I'm Still Watching 'Riverdale'—And You Should Be, Too

Maybe now is the time you pick up the slack and revisit The CW's 'Riverdale'.

Lili Reinhart as Betty on Riverdale "Chapter Seventy One: How To Get Away With Murder"
The CW

Image via Katie Yu/The CW

Lili Reinhart as Betty on Riverdale "Chapter Seventy One: How To Get Away With Murder"

Last year, Mr. Robot ended its impactful run with its fourth season, arguably its best. Sadly, not many people saw it—the show’s audience numbers peaked with its first season and dropped to a fraction of that viewership by series end. Series like Better Call Saul, which lives up to the quality of its predecessor, feels extremely under-discussed in the grand scheme of things. Hell, we live in a world where Succession’s phenomenal Season 2 episodes didn’t draw in more viewers than their very excellent Season 1 finale, especially with the top tier run Season 2 was on. I know that Succession’s thing was that it was more of a critical darling than anything, but Robot lost a load of viewers after the Season 2 fakeout, which is similar to another series currently being under-watched: Riverdale.

Moreso than Robot, I can understand why people aren’t watching Riverdale like they used to—similar to Robot, they threw a monkey wrench into the storyline (namely, the Gargoyle King), turning many people away. That’s understandable; getting through Season 3 of Riverdale is rough for that very reason. That said, last week's episode (“Chapter Seventy-One: How to Get Away with Murder”) finally paid off all of that torture, rewarding those who waited for THE Jughead reveal that’s been teased since the very end of the Season 3 finale.

[Ed. NoteRiverdale spoilers from this point on.]

For those who remember, Riverdale's Season 3 finale ended with a promise that we’d see Archie, Veronica, and Betty trying to clean up the death of Jughead. They’d then tease that (mostly in quick scenes at the end of Season 4 episodes) while dealing with whatever insanity goes on in the world of Riverdale—literally everything from guy-on-guy tickling videos and rum empires to squaring up with local drug dealers and dealing with the storyline death of Archie’s father after the tragic loss of Luke Perry. We got properly introduced to the Stonewall Prep jerks, and got to see Betty figure out that she’s got the serial killer gene, as well as a trigger word that puts her into a Wolverine-esque berserker rage (allegedly). We even got to see them dive all the way back to Season 1’s “Dark Betty” persona to help foster this: Betty holding a bloody rock over Jughead’s lifeless body. It wasn’t a surprising image, especially if it is the Stonewall kids trying to frame her, but the payoff? Chef’s kiss.

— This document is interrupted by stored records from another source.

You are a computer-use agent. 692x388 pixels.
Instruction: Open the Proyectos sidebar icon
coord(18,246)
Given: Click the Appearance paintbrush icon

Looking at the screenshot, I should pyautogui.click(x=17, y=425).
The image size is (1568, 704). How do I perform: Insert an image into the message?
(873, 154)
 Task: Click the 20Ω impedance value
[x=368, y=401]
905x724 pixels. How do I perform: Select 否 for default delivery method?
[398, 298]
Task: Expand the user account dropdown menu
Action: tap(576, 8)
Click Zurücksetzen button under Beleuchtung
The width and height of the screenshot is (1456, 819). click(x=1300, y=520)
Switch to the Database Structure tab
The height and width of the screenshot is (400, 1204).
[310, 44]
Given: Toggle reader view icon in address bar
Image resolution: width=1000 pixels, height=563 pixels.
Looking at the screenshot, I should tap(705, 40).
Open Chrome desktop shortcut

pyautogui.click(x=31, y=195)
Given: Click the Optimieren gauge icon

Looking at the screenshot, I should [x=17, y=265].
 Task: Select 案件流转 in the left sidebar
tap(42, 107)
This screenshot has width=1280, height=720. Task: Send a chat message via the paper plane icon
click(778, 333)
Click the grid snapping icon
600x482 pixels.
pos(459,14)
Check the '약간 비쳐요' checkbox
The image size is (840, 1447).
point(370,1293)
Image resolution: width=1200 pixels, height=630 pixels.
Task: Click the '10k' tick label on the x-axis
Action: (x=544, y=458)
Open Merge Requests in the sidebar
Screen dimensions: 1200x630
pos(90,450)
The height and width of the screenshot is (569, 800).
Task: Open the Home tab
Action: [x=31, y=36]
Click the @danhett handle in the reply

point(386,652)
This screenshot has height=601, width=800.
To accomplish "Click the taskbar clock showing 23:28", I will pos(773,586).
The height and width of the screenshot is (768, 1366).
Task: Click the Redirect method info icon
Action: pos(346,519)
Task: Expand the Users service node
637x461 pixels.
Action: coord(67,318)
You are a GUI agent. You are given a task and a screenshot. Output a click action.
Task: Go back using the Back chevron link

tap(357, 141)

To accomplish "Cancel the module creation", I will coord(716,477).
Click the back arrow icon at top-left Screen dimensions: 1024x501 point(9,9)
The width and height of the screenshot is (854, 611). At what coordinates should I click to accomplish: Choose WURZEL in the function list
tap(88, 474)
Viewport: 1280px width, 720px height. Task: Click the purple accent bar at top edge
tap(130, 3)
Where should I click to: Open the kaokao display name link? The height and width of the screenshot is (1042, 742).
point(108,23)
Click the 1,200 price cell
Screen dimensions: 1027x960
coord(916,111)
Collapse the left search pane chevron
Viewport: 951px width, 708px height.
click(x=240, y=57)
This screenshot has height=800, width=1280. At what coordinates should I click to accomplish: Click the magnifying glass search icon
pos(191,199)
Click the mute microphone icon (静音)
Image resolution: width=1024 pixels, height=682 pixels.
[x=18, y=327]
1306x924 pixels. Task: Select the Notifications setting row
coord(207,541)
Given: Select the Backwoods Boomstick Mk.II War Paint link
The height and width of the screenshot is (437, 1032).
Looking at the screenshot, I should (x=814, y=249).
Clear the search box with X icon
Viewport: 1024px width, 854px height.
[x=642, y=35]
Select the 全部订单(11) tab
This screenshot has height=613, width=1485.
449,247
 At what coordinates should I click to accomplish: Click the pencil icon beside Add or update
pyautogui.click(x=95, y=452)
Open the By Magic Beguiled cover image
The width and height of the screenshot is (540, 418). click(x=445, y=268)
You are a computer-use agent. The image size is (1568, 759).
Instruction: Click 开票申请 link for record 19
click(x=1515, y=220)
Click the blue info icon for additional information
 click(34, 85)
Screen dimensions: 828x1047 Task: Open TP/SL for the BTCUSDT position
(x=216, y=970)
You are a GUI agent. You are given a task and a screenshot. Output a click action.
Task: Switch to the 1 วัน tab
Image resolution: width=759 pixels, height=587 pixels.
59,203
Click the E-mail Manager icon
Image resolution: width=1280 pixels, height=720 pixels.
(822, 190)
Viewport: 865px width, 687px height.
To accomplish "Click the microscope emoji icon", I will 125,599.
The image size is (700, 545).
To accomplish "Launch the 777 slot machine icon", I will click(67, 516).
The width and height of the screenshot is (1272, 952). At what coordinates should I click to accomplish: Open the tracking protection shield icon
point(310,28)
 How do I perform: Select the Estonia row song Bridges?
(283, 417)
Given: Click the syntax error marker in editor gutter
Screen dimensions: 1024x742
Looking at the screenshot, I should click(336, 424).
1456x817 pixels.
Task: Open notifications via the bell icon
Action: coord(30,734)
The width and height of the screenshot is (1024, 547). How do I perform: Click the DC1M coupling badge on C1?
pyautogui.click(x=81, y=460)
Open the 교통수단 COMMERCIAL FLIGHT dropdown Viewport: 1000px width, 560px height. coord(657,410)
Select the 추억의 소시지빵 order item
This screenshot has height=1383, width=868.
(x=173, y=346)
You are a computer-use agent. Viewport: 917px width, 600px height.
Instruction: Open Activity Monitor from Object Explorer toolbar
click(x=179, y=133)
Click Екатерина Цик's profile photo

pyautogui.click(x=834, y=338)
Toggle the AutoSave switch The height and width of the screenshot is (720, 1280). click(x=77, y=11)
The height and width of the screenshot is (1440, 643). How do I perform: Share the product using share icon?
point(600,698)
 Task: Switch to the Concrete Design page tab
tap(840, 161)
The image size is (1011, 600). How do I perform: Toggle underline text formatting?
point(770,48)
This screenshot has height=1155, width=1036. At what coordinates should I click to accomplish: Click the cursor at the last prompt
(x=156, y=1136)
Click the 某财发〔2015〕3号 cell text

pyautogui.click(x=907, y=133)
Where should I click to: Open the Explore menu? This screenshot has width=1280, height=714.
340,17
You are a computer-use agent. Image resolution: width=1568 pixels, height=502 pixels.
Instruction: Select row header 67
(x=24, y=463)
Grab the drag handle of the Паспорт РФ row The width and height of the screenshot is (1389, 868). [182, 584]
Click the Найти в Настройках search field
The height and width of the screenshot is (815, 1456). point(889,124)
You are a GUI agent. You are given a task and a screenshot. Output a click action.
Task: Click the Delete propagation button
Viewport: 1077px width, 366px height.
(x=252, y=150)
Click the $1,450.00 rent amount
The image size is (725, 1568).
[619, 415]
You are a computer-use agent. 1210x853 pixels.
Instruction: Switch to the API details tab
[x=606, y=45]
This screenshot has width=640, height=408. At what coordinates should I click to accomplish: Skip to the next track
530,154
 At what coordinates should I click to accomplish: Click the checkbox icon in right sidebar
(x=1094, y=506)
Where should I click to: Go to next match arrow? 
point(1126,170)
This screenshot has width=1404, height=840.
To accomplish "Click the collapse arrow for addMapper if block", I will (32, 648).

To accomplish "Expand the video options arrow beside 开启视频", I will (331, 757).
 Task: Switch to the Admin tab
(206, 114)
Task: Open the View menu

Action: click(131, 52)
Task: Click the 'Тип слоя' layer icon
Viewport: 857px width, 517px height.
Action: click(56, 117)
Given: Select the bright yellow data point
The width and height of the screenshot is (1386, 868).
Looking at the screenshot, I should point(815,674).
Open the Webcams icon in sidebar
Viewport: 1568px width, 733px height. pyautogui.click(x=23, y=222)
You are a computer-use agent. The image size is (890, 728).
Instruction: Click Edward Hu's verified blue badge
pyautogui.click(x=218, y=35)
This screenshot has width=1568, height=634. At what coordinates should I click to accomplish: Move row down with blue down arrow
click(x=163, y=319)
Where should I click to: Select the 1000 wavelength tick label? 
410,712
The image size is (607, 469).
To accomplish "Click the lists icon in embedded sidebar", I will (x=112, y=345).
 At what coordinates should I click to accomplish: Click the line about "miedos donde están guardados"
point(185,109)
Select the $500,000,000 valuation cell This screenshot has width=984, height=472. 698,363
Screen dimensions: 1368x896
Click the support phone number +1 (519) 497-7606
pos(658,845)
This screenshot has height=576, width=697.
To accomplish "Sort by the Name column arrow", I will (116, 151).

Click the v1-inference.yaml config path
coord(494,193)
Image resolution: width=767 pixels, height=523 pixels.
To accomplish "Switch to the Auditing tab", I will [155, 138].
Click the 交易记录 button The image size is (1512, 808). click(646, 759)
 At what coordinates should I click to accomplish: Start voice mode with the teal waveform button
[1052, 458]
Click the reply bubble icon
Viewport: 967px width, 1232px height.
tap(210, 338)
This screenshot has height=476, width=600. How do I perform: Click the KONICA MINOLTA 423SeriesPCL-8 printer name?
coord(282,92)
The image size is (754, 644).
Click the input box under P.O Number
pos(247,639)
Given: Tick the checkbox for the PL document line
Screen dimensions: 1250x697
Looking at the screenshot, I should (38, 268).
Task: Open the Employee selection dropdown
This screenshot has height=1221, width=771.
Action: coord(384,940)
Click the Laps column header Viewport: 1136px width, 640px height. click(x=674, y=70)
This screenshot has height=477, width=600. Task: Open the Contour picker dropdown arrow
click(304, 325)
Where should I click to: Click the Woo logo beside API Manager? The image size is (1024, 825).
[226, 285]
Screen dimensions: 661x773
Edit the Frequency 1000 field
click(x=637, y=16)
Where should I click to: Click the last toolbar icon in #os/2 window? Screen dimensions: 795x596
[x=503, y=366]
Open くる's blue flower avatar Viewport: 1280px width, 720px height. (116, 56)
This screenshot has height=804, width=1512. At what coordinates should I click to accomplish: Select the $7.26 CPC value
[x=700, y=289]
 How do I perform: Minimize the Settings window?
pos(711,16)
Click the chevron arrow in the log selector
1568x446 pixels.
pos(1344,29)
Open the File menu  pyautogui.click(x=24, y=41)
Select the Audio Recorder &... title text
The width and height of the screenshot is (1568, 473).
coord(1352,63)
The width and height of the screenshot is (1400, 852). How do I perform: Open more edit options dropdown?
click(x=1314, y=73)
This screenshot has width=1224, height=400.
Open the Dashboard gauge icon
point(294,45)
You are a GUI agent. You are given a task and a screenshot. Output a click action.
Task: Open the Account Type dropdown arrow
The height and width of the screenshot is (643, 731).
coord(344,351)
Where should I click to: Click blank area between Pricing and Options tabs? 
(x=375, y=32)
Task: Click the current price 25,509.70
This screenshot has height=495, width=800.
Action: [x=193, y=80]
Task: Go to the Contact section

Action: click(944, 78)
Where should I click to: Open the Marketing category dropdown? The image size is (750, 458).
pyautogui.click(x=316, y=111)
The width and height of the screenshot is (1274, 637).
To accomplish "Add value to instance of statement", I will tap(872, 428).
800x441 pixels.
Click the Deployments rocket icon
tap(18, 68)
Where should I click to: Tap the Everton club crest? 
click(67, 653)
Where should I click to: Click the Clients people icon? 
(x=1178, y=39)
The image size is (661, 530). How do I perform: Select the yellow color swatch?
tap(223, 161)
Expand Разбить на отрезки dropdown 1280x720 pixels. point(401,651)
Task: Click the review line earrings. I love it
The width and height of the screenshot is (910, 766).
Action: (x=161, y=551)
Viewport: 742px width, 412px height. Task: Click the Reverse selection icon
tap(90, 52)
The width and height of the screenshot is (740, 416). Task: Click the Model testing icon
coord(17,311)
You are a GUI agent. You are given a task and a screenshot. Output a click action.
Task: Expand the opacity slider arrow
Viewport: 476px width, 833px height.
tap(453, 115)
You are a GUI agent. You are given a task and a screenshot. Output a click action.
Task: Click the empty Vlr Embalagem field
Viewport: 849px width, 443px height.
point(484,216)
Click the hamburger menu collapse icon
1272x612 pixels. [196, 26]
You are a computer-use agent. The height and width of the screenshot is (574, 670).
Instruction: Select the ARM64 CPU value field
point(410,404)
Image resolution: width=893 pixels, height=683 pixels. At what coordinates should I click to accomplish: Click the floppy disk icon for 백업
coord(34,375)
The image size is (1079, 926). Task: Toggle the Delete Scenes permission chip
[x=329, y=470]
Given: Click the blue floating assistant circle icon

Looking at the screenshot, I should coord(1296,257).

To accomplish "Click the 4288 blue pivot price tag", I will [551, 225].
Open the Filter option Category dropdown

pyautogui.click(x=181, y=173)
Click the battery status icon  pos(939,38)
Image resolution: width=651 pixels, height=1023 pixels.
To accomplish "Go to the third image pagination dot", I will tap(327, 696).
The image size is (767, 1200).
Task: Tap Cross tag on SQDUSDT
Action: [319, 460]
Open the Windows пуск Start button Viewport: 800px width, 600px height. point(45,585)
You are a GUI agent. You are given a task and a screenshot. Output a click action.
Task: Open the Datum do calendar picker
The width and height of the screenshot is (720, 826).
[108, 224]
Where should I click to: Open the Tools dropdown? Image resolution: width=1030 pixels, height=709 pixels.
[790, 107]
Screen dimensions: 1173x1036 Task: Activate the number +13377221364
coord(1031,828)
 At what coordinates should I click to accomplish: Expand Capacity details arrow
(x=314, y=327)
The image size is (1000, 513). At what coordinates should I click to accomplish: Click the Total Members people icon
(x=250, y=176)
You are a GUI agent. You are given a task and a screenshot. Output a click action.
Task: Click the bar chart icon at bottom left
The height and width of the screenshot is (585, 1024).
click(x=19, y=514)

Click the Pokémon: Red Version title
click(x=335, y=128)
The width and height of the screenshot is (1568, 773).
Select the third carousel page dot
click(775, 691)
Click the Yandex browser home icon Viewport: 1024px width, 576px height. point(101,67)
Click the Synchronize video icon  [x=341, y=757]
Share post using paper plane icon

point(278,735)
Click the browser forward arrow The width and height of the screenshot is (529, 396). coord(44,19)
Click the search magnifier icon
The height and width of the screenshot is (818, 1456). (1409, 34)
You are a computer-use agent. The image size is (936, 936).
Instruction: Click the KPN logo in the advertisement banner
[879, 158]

It wasn’t just the fact that we were finally at the spot they teased at the end of Season 3; it’s the fact that they steered clear of the mystical bullshit and whatever other camp there is out there to get back to the vibe that made me love Riverdale after a few coworkers coaxed me to start watching three long years ago. I was sold on the smalltown murder mystery and stayed for the fanciful high school shenanigans. Problem is, we got way too much of the latter while being underwhelmed with the former. Now? We have a capital-M Murder to solve, one involving a key figure in the series, and Riverdale handled it right: they kept it about the murder-at-hand, and spiraled the insanity out of that. There was no Riverdale High cheerleading drama, no masked avengers running roughshod in the midnight hour, no plot to trick some forgotten C-level character from seasons gone. Just bare-bones murder mystery and the various storyline strands that are being woven into it. It's not even like this is grade-A storytelling here, but the fact that they kept the intensity high without getting in their own way is worth the kudos.

KJ Apa as Archie and Skeet Ulrich as FP Jones on Riverdale

My hope? That this episode is the beginning of a glorious ending to Season 4 and this mystery. The problem? We have all of March and April to get through before season’s end. I’m a realist: the very nature of 22-episode seasons of television—especially during sweeps periods for local channels!—means that stories end up meandering before getting to the real shit. (Remember all of those filler Dragon Ball Z episodes?) That said, all I ask is that the Epic Saga That Berlanti Built gives me more “How to Get Away with Murder” and less...whatever else they have in the pipeline that will deviate from this Fire Television that they served us last week.